Modern eCommerce Web Application encryption

Now that you’ve configured the certificates for eCommerce Web Application Gateway and the backend pool, you can create a listener to handle incoming requests. The listener will wait for messages, decrypt them by using the private key, and then route these messages to the backend pool.

In this unit, you’ll set up the listener with port 443 and with the SSL certificate that you created in the first exercise. The following image highlights the elements you’ll set up in this exercise.

Last updated: Feb 12, 2023

Diagram that highlights the elements (frontend port, SSL certificate for eCommerce Web Application Gateway, listener, and rule) created in this exercise.

Configure the listener

Run the following command to create a new frontend port (443) for the gateway.

az network application-gateway frontend-port create \
--resource-group $rgName \
--gateway-name gw-shipping \
--name https-port \
--port 443

Upload the SSL certificate for web Application Gateway. The setup script generated this certificate in the previous exercise. The certificate is stored in the appgateway.pfx file in the server-config folder.

The password generated for the .pfx file is somepassword. Don’t change it in the following command.

az network application-gateway ssl-cert create \
--resource-group $rgName \
--gateway-name gw-shipping \
--name appgateway-cert \
--cert-file server-config/appgateway.pfx \
--cert-password somepassword

Run the following command to create a new listener that accepts incoming traffic on port 443. The listener uses the certificate appgateway-cert to decrypt messages.

az network application-gateway http-listener create \
--resource-group $rgName \
--gateway-name gw-shipping \
--name https-listener \
--frontend-port https-port \
--ssl-cert appgateway-cert

Run the following command to create a rule that directs traffic received through the new listener to the backend pool. This command might take a minute or two to finish.

 

az network application-gateway rule create \
--resource-group $rgName \
--gateway-name gw-shipping \
--name https-rule \
--address-pool ap-backend \
--http-listener https-listener \
--http-settings https-settings \
--rule-type Basic

Test the application gateway

Retrieve the public URL of the application gateway.

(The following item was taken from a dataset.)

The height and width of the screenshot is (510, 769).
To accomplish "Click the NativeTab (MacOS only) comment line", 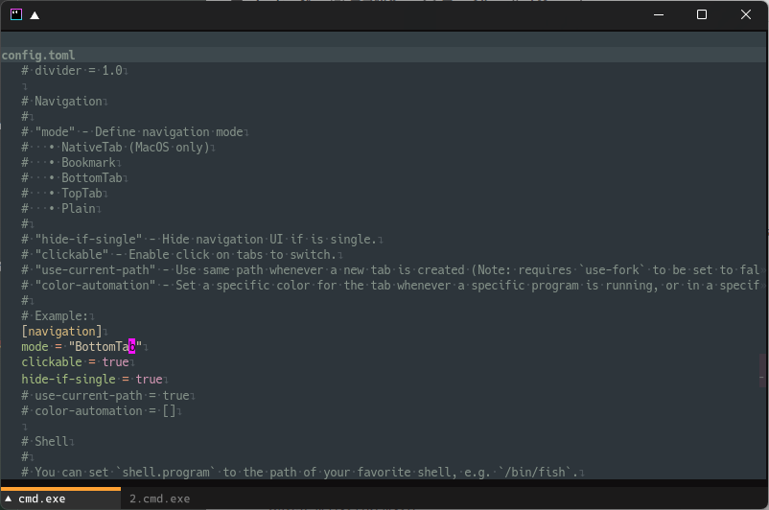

echo https://$(az network public-ip show \
--resource-group $rgName \
--name appgwipaddr \
--query ipAddress \
--output tsv)

Go to the URL in a web browser.

As before, your browser might display a warning message that says the SSL connection is using an unauthenticated certificate. This is because the certificate is self-signed. You can ignore this warning and continue to the website.

Verify that the home page for the shipping portal appears.

You have now configured the listener to listen on port 443 and decrypt the data that’s ready to be passed to the backend pool. The data is re-encrypted when it’s transmitted from the gateway to a server in the backend pool. With this listener in place, you have set up end-to-end encryption for the shipping portal.